» Text shown
=== Section Start ===
Fig. 3. Preparing the samples and immersing them in distilled water before weighing

Statistical Analysis

The water absorption data was statistically measured using one-way ANOVA, and the comparison among means was performed using LSD at a 0.05 level of probability (SAS 2001).

RESULTS AND DISCUSSION

Universal Serial Bus (USB) Digital Microscope

At first, no visual changes were detected by eye, but when comparing the standard samples before and after the ageing process USB Digital Microscope, it was found that the pores in the paper were larger after undergoing artificial ageing. In addition, it was found that the paper used was poorly manufactured due to the appearance of stains and dirt (Fig. 4).

Fig. 4. Surface of standard sample by USB microscope before and after ageing: (A) before; (B) after

Using the treated materials at different concentrations, it was found that frankincense and rice starch gave best results at three concentrations (F1.5S0.5, F0.5S1.5, and F2S1). It was apparent by the naked eye that the increase in frankincense concentration after treatment gave the surface of the paper an unwanted shine. In addition, it was found that by increasing the rice starch concentration, the surface became slightly whiter, as shown in Fig. 5. After performing the microscopy examination, it was found that the three best concentrations were F1.5S0.5, F0.5S1.5, and F2S1. After the treatment, it was observed that one of the F1.75S0.25 samples was accidentally exposed to some drops of distilled water and after seven days, it showed green fungal stains. This hinted at the possibility of the treated material being susceptible to fungal attack (Fig. 6), although some studies mentioned that frankincense oil has antifungal properties (Al-Yasiry and Kiczorowska 2016). Furthermore, it was observed that higher concentration of rice starch compared to frankincense (F0.5S1.5) made the sample slightly whiter than the standard sample after artificial ageing (Fig. 7).

Fig. 5. Images show that with an increase of rice starch concentration, the surface became slightly whiter. Part (A) shows a specimen with low concentration of starch (sample F1.5S0.5), while (B) shows results with a high concentration of starch (sample F0.5S1.5).
=== Section End ===
» Exercise tasks
[a] Echo everything in the text on treated paper from "Statistical Analysis" down to "probability (SAS 2001).".
[b] In the text on treated paper, what did the F1.75S0.25 sample show seven days after drops of distilled water fell on it?
[c] Please say whether each statement agrees with the text on treated paper, answering yes or no and quoting the deciding words: (i) The pores in the paper were smaller after artificial aging. (ii) Raising the rice starch concentration made the surface slightly whiter. (iii) The water absorption data was analyzed with a two-way ANOVA.
These lines were drawn from a different source.

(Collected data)
=== Section Start ===
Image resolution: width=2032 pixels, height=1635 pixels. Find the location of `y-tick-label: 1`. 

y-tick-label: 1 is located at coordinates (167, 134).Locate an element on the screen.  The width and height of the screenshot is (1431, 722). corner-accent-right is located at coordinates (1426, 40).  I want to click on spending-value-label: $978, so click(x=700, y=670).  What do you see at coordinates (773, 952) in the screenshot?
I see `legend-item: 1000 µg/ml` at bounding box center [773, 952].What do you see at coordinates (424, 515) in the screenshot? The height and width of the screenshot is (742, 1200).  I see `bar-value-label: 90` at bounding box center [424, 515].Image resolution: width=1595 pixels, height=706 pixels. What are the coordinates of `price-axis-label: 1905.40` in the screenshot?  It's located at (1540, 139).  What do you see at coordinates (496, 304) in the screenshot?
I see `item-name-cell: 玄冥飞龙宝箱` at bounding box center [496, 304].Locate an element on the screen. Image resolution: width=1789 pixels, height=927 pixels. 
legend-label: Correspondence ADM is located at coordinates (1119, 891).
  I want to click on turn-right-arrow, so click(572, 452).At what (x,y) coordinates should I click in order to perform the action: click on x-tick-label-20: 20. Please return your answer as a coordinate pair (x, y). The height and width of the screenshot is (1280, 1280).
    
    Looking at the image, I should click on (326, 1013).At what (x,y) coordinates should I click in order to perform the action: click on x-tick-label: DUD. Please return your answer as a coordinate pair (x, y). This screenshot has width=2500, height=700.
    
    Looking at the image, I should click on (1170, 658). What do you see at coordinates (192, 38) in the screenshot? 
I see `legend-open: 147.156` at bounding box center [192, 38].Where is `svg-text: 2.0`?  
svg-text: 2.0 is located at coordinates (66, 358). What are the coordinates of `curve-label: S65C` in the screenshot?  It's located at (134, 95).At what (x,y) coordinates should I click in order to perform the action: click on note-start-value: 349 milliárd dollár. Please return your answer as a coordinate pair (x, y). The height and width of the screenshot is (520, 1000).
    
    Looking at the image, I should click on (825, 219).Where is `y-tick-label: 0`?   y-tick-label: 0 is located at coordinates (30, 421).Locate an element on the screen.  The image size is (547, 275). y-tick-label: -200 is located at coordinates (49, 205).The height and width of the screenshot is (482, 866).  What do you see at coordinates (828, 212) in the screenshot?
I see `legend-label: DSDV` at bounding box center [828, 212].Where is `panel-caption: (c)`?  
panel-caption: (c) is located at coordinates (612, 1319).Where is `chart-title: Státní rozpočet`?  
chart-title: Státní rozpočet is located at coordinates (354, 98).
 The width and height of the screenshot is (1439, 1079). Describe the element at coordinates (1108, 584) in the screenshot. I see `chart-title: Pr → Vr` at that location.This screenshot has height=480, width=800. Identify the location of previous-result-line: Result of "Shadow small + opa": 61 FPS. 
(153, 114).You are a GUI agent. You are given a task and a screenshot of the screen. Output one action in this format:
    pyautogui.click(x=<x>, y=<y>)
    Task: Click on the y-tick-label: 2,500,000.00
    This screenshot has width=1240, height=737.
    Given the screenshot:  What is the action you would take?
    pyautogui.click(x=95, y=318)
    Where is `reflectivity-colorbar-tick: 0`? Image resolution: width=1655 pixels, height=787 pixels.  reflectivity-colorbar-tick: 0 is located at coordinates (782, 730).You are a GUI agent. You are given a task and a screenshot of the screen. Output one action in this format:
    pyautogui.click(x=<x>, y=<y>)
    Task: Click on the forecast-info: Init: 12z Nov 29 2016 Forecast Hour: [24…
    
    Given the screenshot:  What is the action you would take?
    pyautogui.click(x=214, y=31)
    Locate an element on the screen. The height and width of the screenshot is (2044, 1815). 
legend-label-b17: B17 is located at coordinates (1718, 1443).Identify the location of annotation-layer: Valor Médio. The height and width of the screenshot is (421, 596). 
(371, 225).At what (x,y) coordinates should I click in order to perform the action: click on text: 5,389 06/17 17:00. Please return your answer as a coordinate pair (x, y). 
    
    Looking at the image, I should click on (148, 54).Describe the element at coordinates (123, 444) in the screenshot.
=== Section End ===
» Results
[a]
Statistical Analysis

The water absorption data was statistically measured using one-way ANOVA, and the comparison among means was performed using LSD at a 0.05 level of probability (SAS 2001).

[b] It showed green fungal stains.

[c]
(i) No: "the pores in the paper were larger after undergoing artificial ageing"
(ii) Yes: "by increasing the rice starch concentration, the surface became slightly whiter"
(iii) No: "statistically measured using one-way ANOVA"